Follow-up to #771 (lazy range arrays). The initial implementation added _isRange (Boolean) and _rangeFrom (Int) as inline fields directly on Val.Arr. While functionally correct, these fields are wasted memory for the vast majority of arrays that are not created via std.range.

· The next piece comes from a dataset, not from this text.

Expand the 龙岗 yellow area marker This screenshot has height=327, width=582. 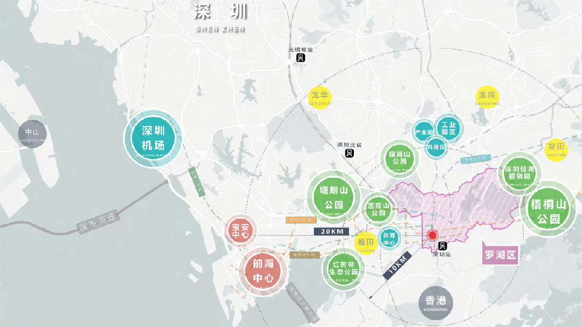487,97
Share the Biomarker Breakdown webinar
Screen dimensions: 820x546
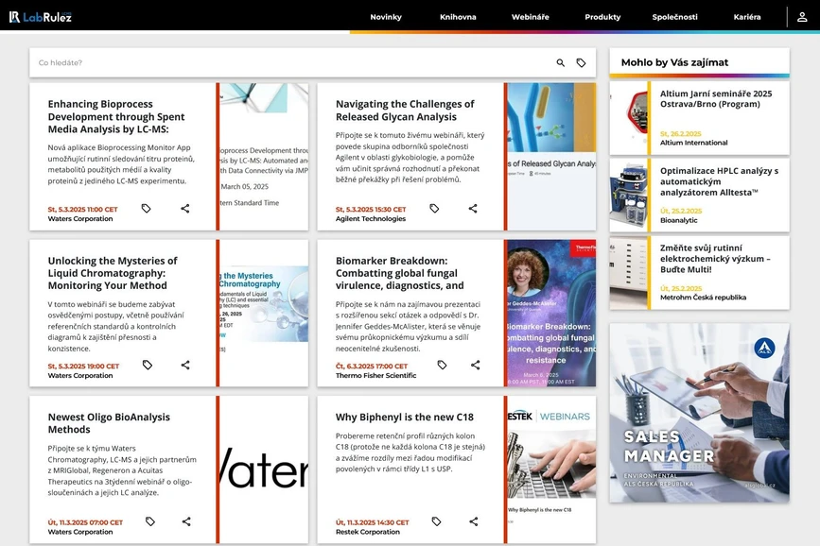[475, 366]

On a 64-bit JVM with compressed oops, each Arr instance carries ~9 bytes of overhead (boolean + int + alignment padding) that only range arrays use.

Key Design Decision

Extract range-specific state into a dedicated RangeArr subclass instead of keeping it inline:

  • Arr: stays lean — only arr, _reversed, _concatLeft/Right, _length (the fields every array actually needs)
  • RangeArr extends Arr: adds rangeFrom: Int + size: Int; delegates to parent after materialization

This follows the same pattern as jrsonnet's specialized array variants (RangeArray, ReverseArray, etc.) where each representation is a distinct type.

Modification

Val.scala — Single file change:

  • Arr is no longer final; arr and _length widened to private[Val] for subclass access
  • isConcatView made final for Scala 2.x @inline compatibility
  • Removed _isRange, _rangeFrom, isRange, and materializeRange() from Arr
  • Removed range-specific branches from Arr.value(), eval(), asLazyArray(), reversed()
  • Added RangeArr(pos, rangeFrom, size) extends Arr(pos, null) with overrides for value, eval, asLazyArray, reversed
  • Arr.range() factory now returns new RangeArr(...) instead of mutating a plain Arr

Benchmark Results

JMH (JVM, Scala 3.3.7)

No regression on any benchmark. Key results:

Benchmark Before (ms/op) After (ms/op) Change
comparison 0.028 0.029 ≈ same
reverse 6.909 6.912 ≈ same
bench.06 2.117 2.097 ≈ same
realistic2 60.2 60.4 ≈ same

Hyperfine (Scala Native vs jrsonnet)

Benchmark sjsonnet native jrsonnet Ratio
comparison 1.2 ms 7.4 ms sjsonnet 6.3x faster
reverse 18.1 ms 24.4 ms sjsonnet 1.35x faster

Analysis

Pure refactoring — moves existing range logic into a subclass without algorithmic changes. The virtual dispatch overhead for RangeArr overrides is negligible (confirmed by JMH). The memory savings benefit every non-range Arr instance in the program.

References

Result

✅ All tests pass (./mill __.test — all platforms × all Scala versions)
✅ No JMH regression
✅ No native benchmark regression
✅ ~9 bytes saved per non-range Arr instance


JMH Benchmark Results (vs master 0d13274)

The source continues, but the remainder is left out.